# Low-Power Manhattan Distance Calculation Circuit for Self-Organizing Neural Networks Implemented in the CMOS Technology

Rafał Długosz<sup>1,2</sup>, Tomasz Talaśka<sup>1</sup>, Witold Pedrycz<sup>3</sup>, Pierre-André Farine<sup>2</sup>

 Faculty of Telecommunication and Electrical Engineering University of Technology and Life Sciences
 ul. Kaliskiego 7, 85-796, Bydgoszcz, Poland

2- Institute of Microtechnology Swiss Federal Institute of Technology in Lausanne (EPFL) Rue A.-L. Breguet 2, CH-2000, Neuchâtel, Switzerland

3- Department of Electrical and Computer Engineering University of Alberta Edmonton, AB T6G 2V4, Canada

Abstract.

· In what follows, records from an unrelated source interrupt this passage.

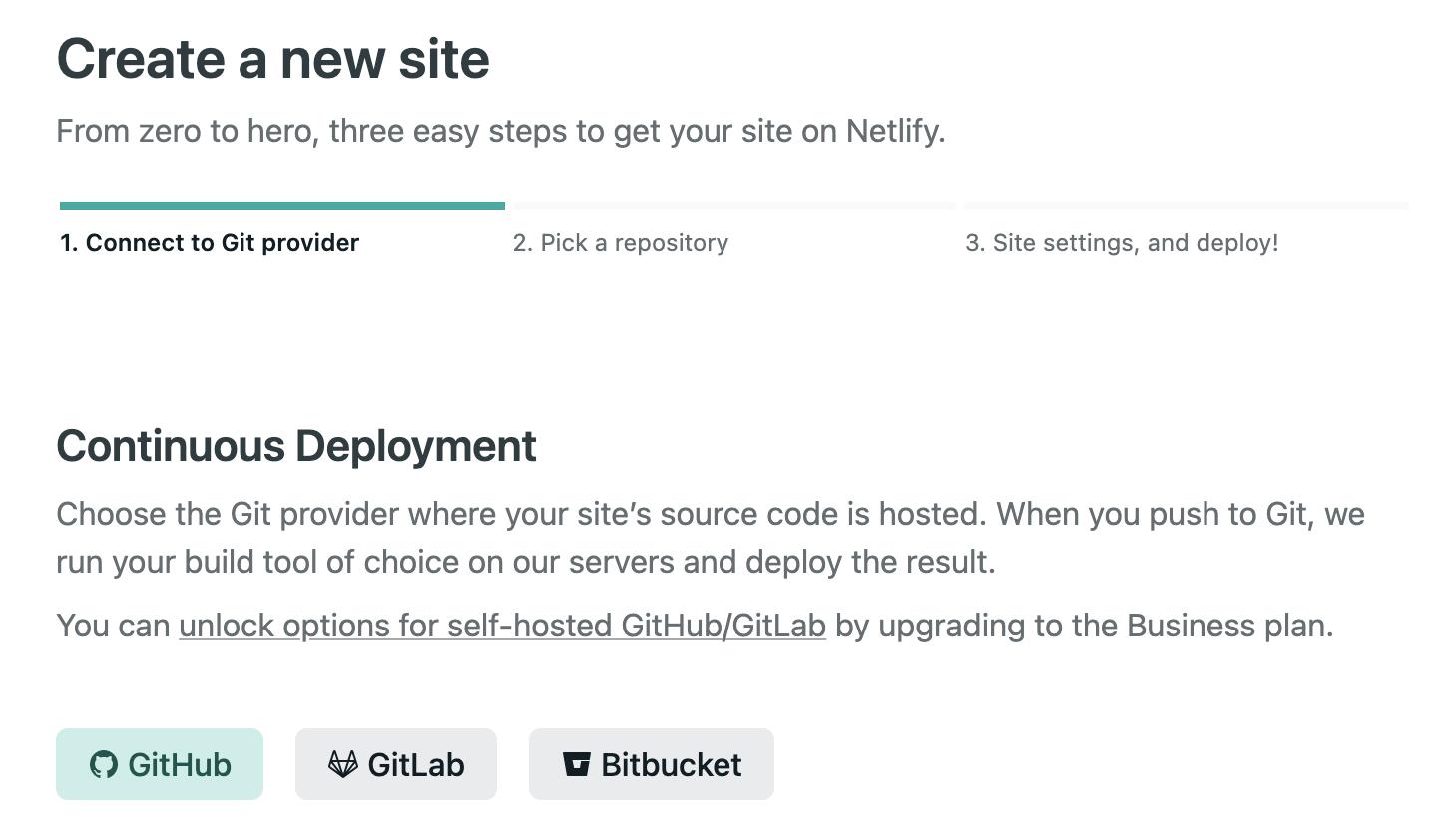This screenshot has height=840, width=1447.
Task: Jump to step 3 Site settings, and deploy
Action: coord(1122,243)
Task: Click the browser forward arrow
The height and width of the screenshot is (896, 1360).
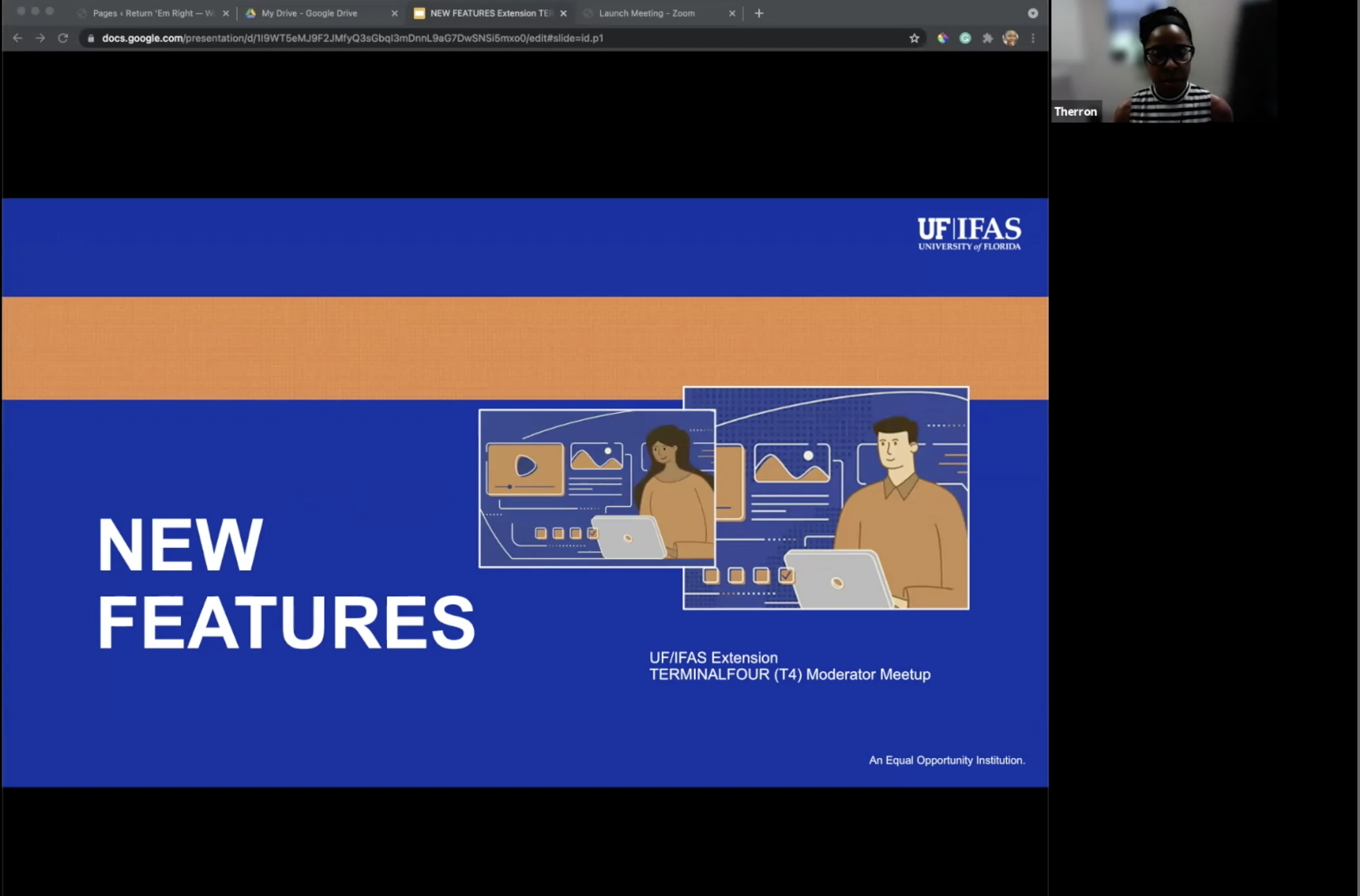Action: click(40, 38)
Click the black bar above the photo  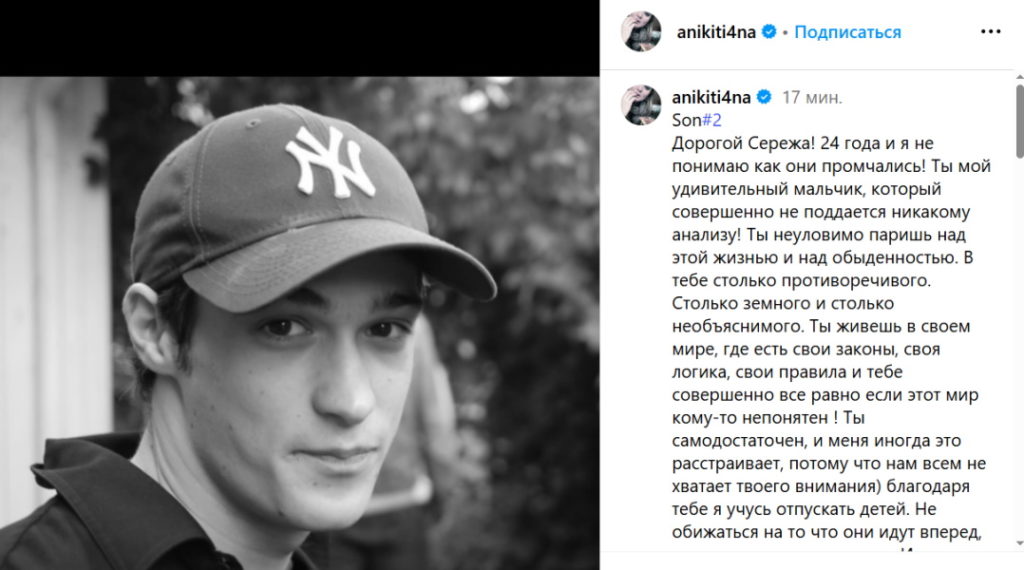300,39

The paper presents an analog, current-mode circuit that calculates a distance between the neuron weights vectors W and the input learning patterns X. The circuit can be used as a component of different self-organizing neural networks (NN) implemented in the CMOS technology. In Self-Organizing Maps (SOM) as well as in NNs using the Neural Gas or the Winner Takes All (WTA) learning algorithms, to calculate the distance between X and W, the same circuit can be used that makes it a universal structure. Detailed system level simulations of the WTA NN and the Kohonen SOM showed that using both the Euclidean (L2) and the Manhattan (L1) distance measures leads to similar learning results. For this reason, the L1 measure has been implemented, as in this case the circuit is much simpler than the one using the L2 distance, resulting in very low chip area and low power dissipation. This enables including even large NNs in miniaturized portable devices, such as sensors in Wireless Sensor Networks (WSN) or Wireless Body Area Networks (WBAN).

## 1 Introduction

In today's world there is a strong demand for new medical health care systems that are able to provide continuous monitoring of persons that suffer from different disabilities, such as Cardio-vascular Disease (CVD), diabetes, etc. One of new emerging solutions that are suitable for such purposes are Wireless Body Area Networks (WBAN), as it has been well described by Latré *et al.* in [1]. A frequent monitoring of such persons possible in this case reduces, for example, the risk of a sudden death due to the stroke. Looking at the problem from another point of view, in the literature one can find many examples of using artificial neural networks (ANNs) in the analysis of various biomedical signals [2],[3]. Due to their high efficiency, ANNs are able to aid the medical staff in monitoring of patients. As ANNs are usually realized in software, this makes rather difficult to use them in the monitoring systems based on WBAN.

The WBAN technology is currently intensively developed around the world [1]. Such systems are composed of miniaturized wireless sensors placed on a human body that communicate with a base station (master processing unit – MPU). The currently used WBAN systems are based on relatively simple sensors that usually perform only several basic tasks, such as: data collection, analog-todigital conversion (ADC), simple data preprocessing and conditioning. Finally, using the radio frequency (RF) communication block data are being transmitted to MPU for further detailed analysis. One of the main problems encountered in such systems today is very large amount of energy lost (even 95% of total energy) during the RF wireless transmission. For this reason we are considering a new approach. The aim is to develop a miniaturized ultra-low power NN that will be directly used, as an additional component, in particular sensors of the WBAN. As a result, advanced data processing and analysis tasks will be performed at the sensor level, while the RF block will be used only in emergency situations, typically remaining in the 'standby mode'. As the expected power dissipation of the NN will be much smaller than those of the RF block, this approach will reduce the energy consumed by particular sensors even by 70-90%.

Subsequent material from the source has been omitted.